Uiesh / Quelque part

Recension du livre : Joséphine Bacon, Uiesh / Quelque part, Montréal, Mémoire d’encrier, 2018, 125 p.

par Pascal Huot

« Uiesh / Nutshimit », « Quelque part / Dans le Nutshimit » (p. 120-121) la voix d’une aînée nous parvient par ce nouveau recueil de la grande poétesse innue Joséphine Bacon, originaire de Pessamit (Betsiamites) et résidente de la métropole. De Montréal « privée d’horizon » (p. 30) à l’intérieur des terres nomades de la Côte-Nord, elle nous livre ces poèmes de transmission, de mémoire, de rêves. « Ma vieillesse s’installe / J’ai des mots à transmettre / Des récits d’aînées » (p. 14).

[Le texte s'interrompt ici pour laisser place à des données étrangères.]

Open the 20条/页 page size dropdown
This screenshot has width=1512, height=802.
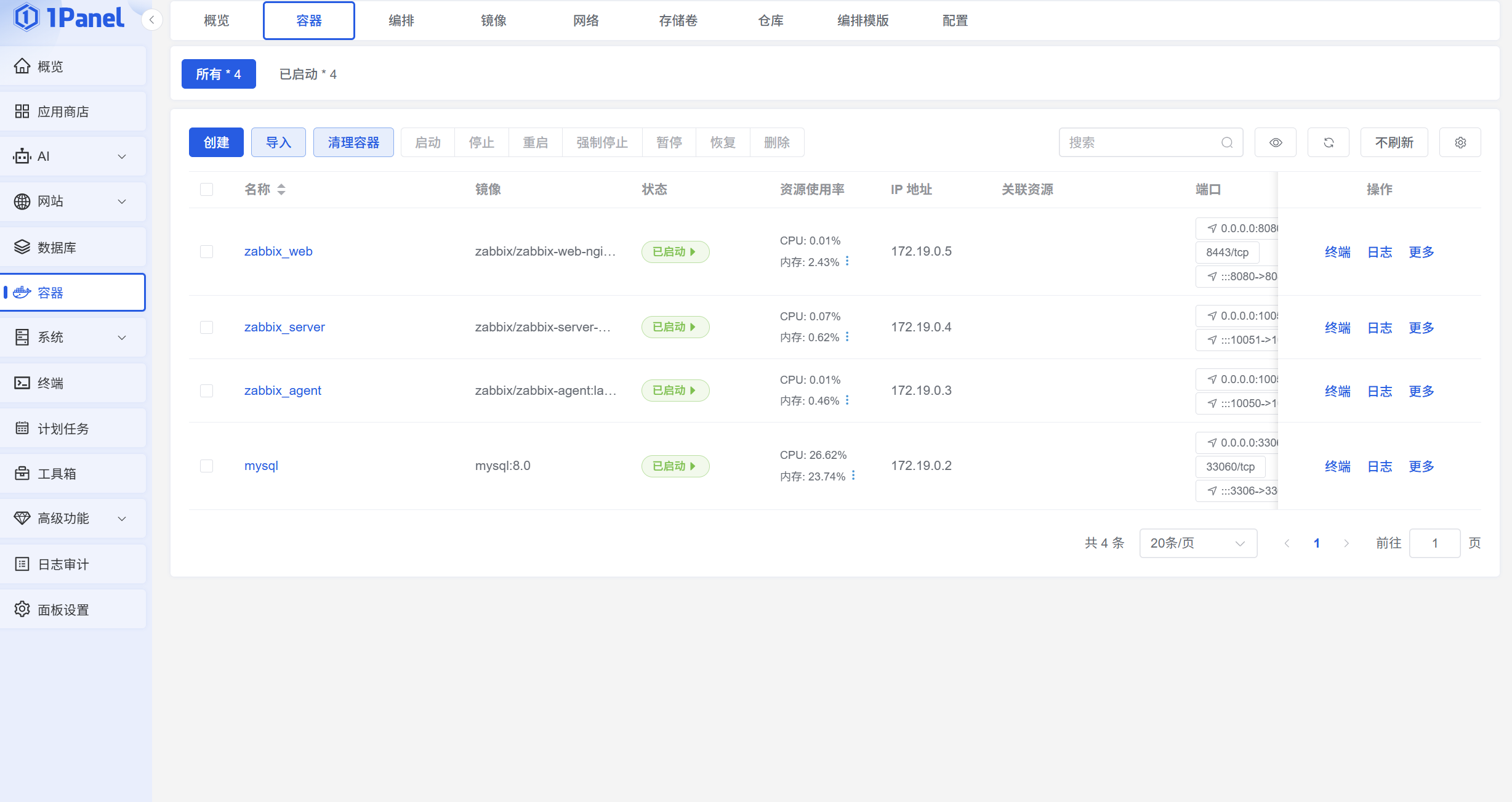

La septuagénaire, qui a vu plusieurs volées d’outardes, offre maintenant son expérience, son histoire et l’histoire des siens. « J’ai tant de plis sur mon visage / Chacune de mes rides / A vécu ma vie / Aujourd’hui je suis la femme digne / Qui raconte » (p. 84). Héritière de la parole des aînés, elle devient à son tour le lien de pérennisation pour ne pas perdre cette richesse du nomadisme d’autrefois. « Dans la peau du tambour / Pour que continue le rêve » (p. 56), elle raconte son peuple, son existence, pour que l’on entende sa voix qui chante une incantation en français et en innu-aimun. « Mes grands-pères ont parcouru la terre / Mes grands-mères ont donné naissance à nos mères / Je suis de cette tradition de paroles / Ma terre est bafouée / Par un serpent venimeux / Où coule mon histoire » (p. 64).

Il faut souligner que l’excellent recueil de Joséphine Bacon a reçu, il y a quelques jours, le prix des Libraires du Québec 2019, dans la catégorie poésie, qui comprenait aussi, à titre de finalistes, Marie-Hélène Voyer, Alain Larose et Michaël Trahan. Une œuvre d’une grande sensibilité, où la parole des aînées demeure actuelle, et cette richesse est ici poème : « Que ta parole soit / Ton poème » (p. 118).